Following report, black professors discuss need for more minority faculty
October 5, 2016
Two weeks after a report recommending Northwestern hire more diverse faculty members, some of the University’s black professors have said not enough has been done to create a better environment for both black students and faculty.
McCormick Prof. Russ Joseph said NU has to prioritize recruiting black faculty, and to do that, it must look beyond its usual networks and have a diverse search board.
“It does make a difference, the ability to see people who look like you, who have similar backgrounds to you,” Joseph said. “The lack of those types of role models … has very negative effects. I know that personally.”
The Black Student Experience Task Force reviewed surveys and held focus groups to write the 150-page report, which includes 14 recommendations to improve the experience of black students at NU.
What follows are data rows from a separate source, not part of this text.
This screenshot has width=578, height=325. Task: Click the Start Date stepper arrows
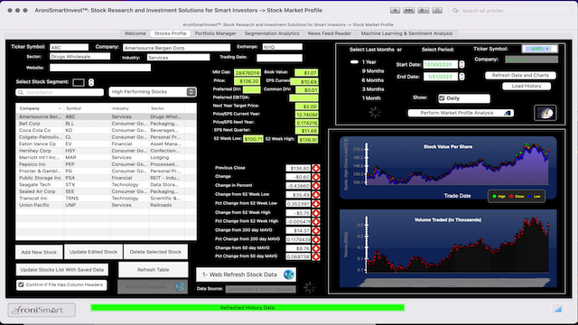[x=461, y=64]
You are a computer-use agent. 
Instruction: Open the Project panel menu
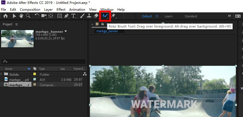tap(16, 24)

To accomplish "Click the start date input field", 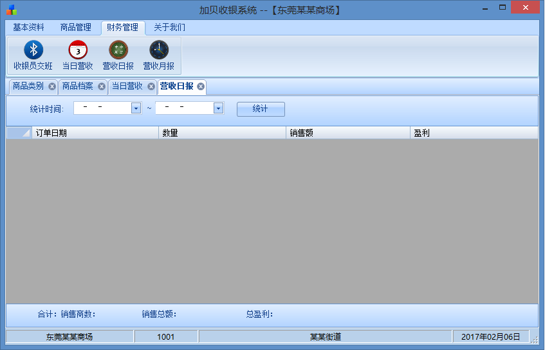I will coord(103,108).
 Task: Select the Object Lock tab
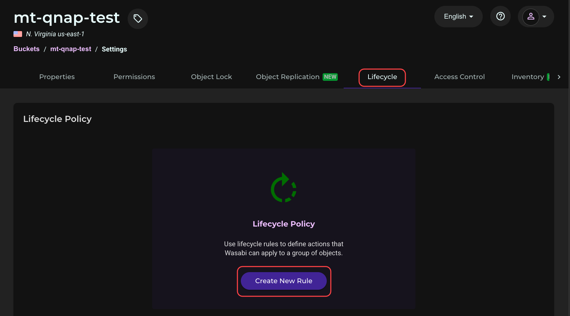click(x=212, y=77)
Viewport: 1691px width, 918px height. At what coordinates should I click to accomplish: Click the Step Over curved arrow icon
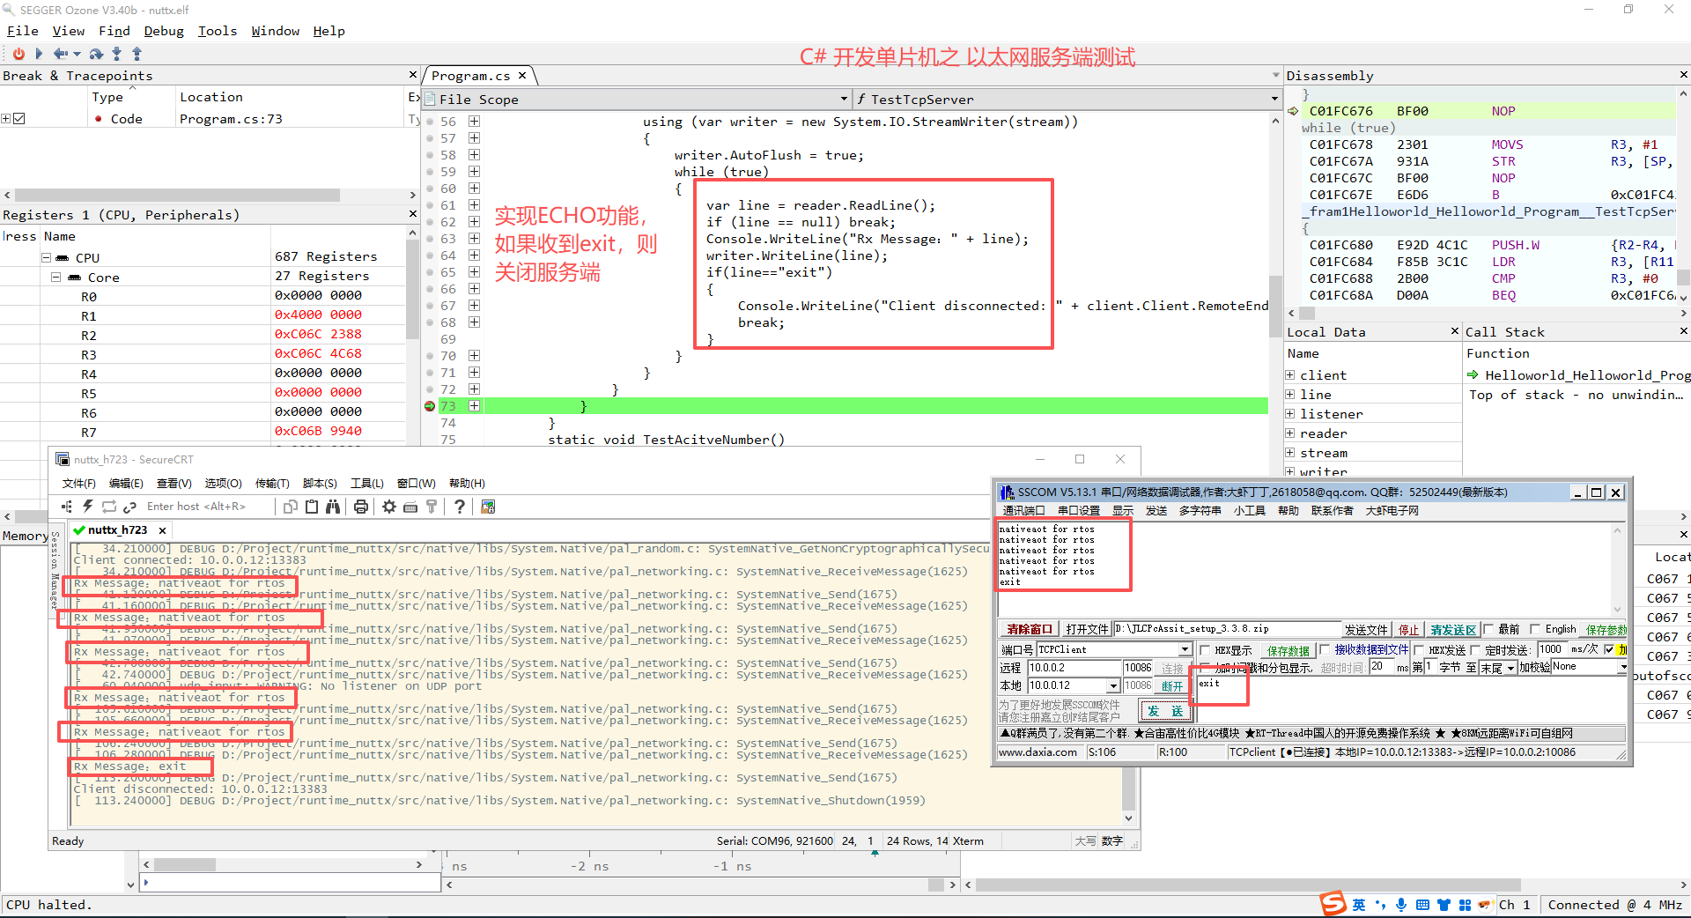(96, 54)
The report recommends the University increase the number of black faculty, who make up only 3.5 percent of the University’s total faculty, according to the most recent data released by NU from the 2014-15 school year. The report also says NU should expand its “efforts to increase the pipeline of Black faculty” by investing in programs and research opportunities that benefit black faculty, saying it should form a cohort of minority faculty who will assist in recruitment and development processes.
In NU data from the 2014-15 school year, 118 Northwestern faculty members identified as African American. By contrast, 2,448 NU professors identified as Caucasian and 525 identify as Asian American.
Nearly half of the 118 black professors taught at the Feinberg School of Medicine, and 27 worked in the Weinberg School of Arts and Sciences, according to the same data. The school with the fewest black professors was Bienen, with only two black professors reported.
African American Studies Prof. Debra Thompson said increasing the number of faculty of color broadens students’ horizons, especially when they have mentors who look like them. Particularly in science, technology, engineering and mathematics fields, students are discouraged because they don’t have a firm foundation of support throughout their education, she said.
Only five African American professors taught in the McCormick School of Engineering and Applied Science out of the school’s 231 faculty members in 2014-15, according to NU data.
Joseph said he empathizes with black Northwestern students, especially those in STEM fields. He said he felt the same alienation as an undergraduate student at Carnegie Mellon University and a graduate student at Princeton University.
He said even now, as a professor and member of the research community at large, the lack of diversity in STEM fields continues to affect him.
“If I look across the room and I look at my other colleagues at the university or in other technical venues or conferences, there are not a lot of black faculty,” Joseph said. “You notice that.”
Thompson added that a greater number of faculty of color is especially necessary because they serve as mentors outside of the classroom. Students of color frequently come to faculty of color to talk about subjects beyond classroom material, “informal” work that isn’t recognized by universities, Thompson said.
“Without our mentorship, we know students are less likely to succeed,” she said.
Medill Prof. Ava Greenwell (Medill ‘84, ‘85, Weinberg ‘14) said although she believes representation in NU’s faculty has improved since her time as a student, it is not dramatically better.
Greenwell said she was saddened by how September’s report echoed a report published in 1968 — the same year the Black House was founded — by black NU community members unhappy with the way the University treated students of color.
“Definitely I would say the student body is more diverse, not necessarily more African-American students, but more diverse,” Greenwell said. “(The black student experience) is one we should particularly pay close attention to because … unfortunately it hasn’t flown upwards consistently enough.”
She said NU needs not only to increase the number of black professors but also Hispanic faculty. She said the the country’s population is “browning,” so Northwestern’s faculty population should do the same.
Beyond NU, having few black professors can skew a student’s perspective of leadership, Thompson said. Hiring more black faculty will normalize the idea that people of color have equal potential, she said.
“We are astutely aware that myself and my colleagues might be the first or the only people of color that our students see in positions of power and authority,” Thompson said. “When you don’t encounter faculty in these positions of authority, then you’re much less likely to question why there aren’t any people of color in other positions of authority.”